Americans Aren’t Practicing Democracy Anymore; As participation in civic life has dwindled, so has public faith in the country’s system of government.

Yoni Applebam:

The results have been catastrophic. As the procedures that once conferred legitimacy on organizations have grown alien to many Americans, contempt for democratic institutions has risen. In 2016, a presidential candidate who scorned established norms rode that contempt to the Republican nomination, drawing his core support from Americans who seldom participate in the rituals of democracy.

American government’s most obvious problems—from its dysfunctional legislature to Donald Trump himself—are merely signs of this underlying decay. The political system’s previous strength and resilience flowed from Americans’ anomalously high rates of participation in democratically governed organizations, most of them apolitical. There is no easy fix for our current predicament; simply voting Trump out of office won’t suffice. To stop the rot afflicting American government, Americans are going to have to get back in the habit of democracy.

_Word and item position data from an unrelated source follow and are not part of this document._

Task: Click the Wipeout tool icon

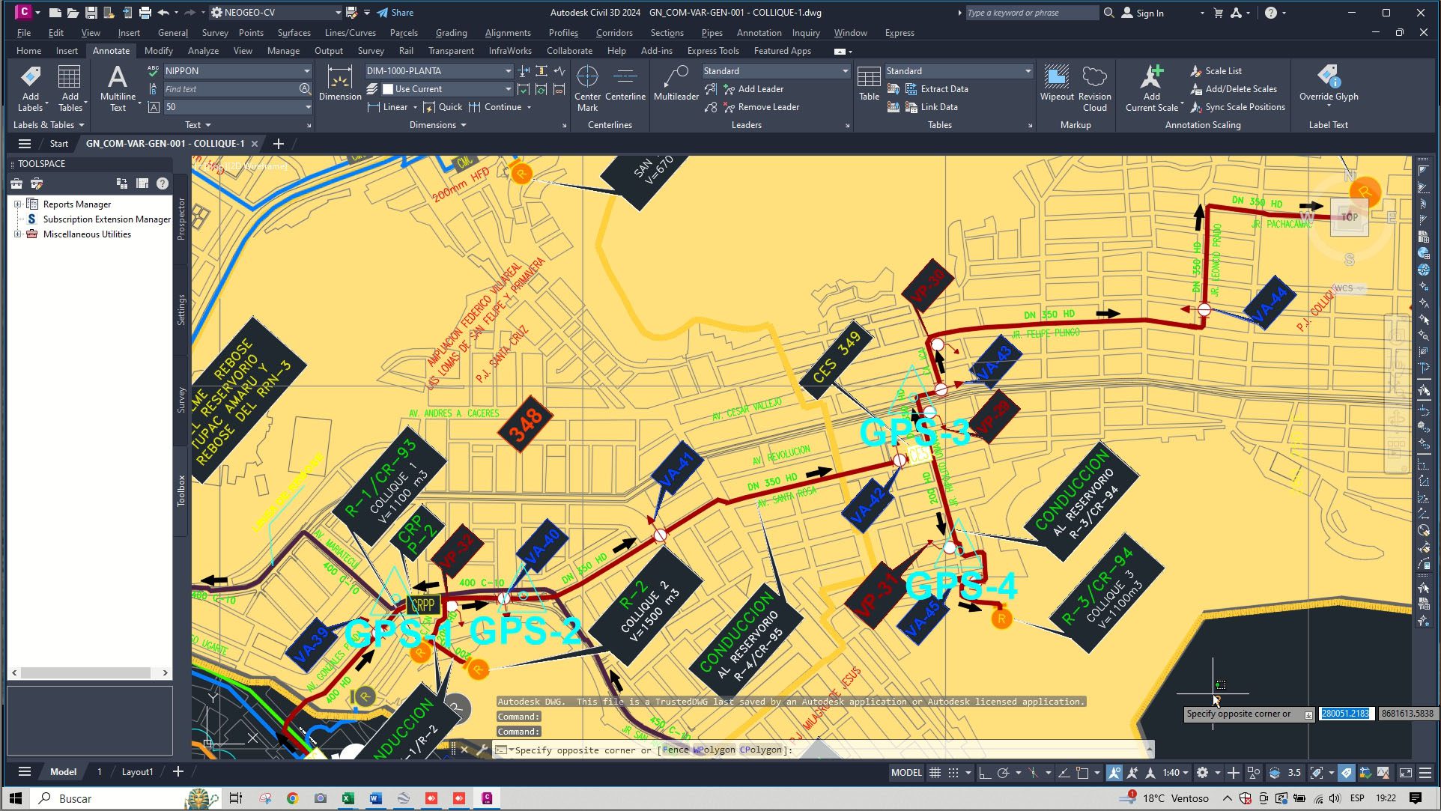Action: click(1056, 78)
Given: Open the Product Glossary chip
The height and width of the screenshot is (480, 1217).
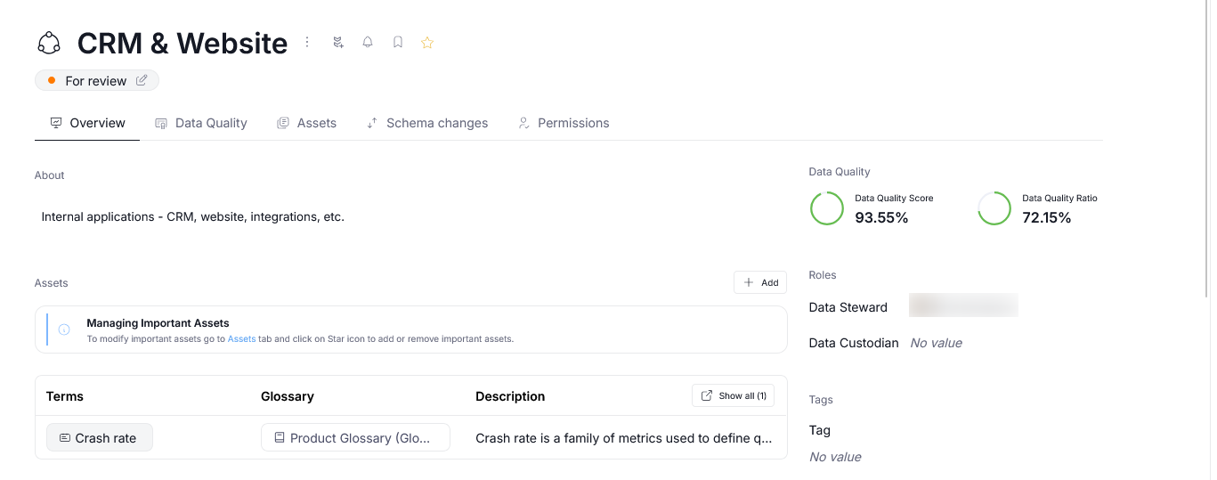Looking at the screenshot, I should [355, 437].
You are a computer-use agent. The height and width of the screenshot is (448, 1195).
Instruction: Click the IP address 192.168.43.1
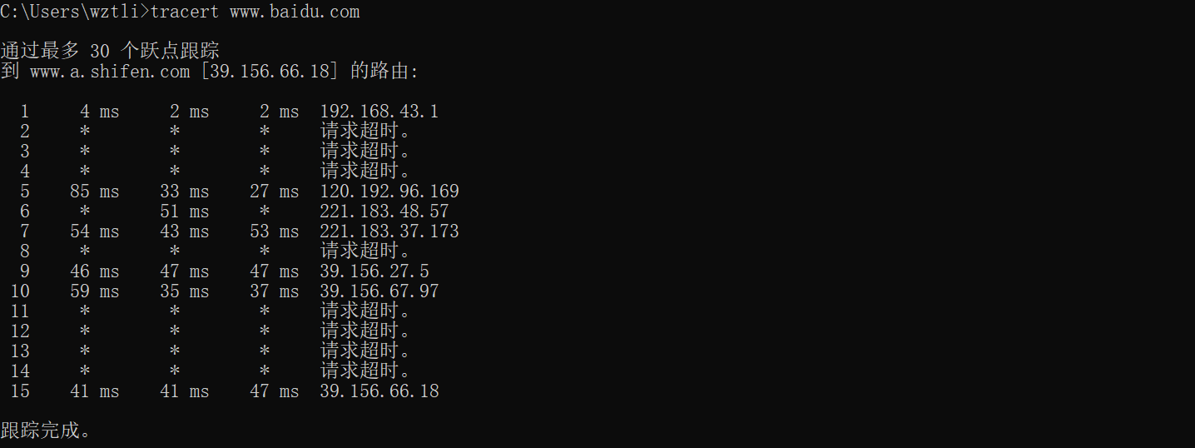pyautogui.click(x=379, y=112)
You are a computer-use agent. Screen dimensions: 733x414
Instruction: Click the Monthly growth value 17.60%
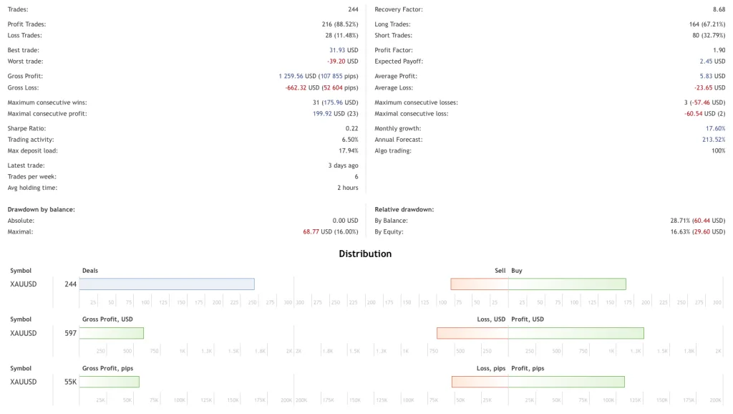(x=715, y=128)
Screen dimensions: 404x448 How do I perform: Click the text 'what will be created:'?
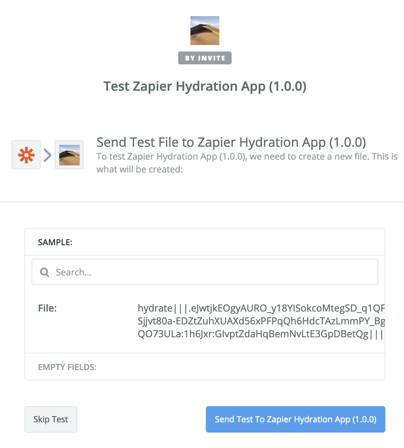tap(140, 170)
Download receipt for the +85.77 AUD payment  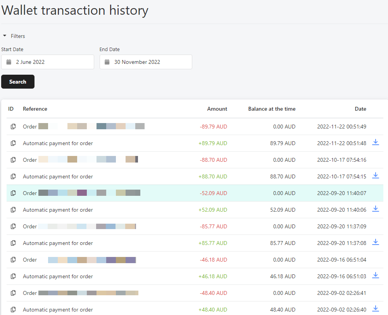[x=375, y=242]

In the early years of the United States, Europeans made pilgrimages to the young republic to study its success. How could such a diverse and sprawling nation flourish under a system of government that originated in small, homogeneous city-states?

One after another, they seized upon the most unfamiliar aspect of American culture: its obsession with associations. To almost every challenge in their lives, Americans applied a common solution. They voluntarily bound themselves together, adopting written rules, electing officers, and making decisions by majority vote. This way of life started early. “Children in their games are wont to submit to rules which they have themselves established, and to punish misdemeanors which they have themselves defined,” wrote Alexis de Tocqueville in Democracy in America. “The same spirit pervades every act of social life.”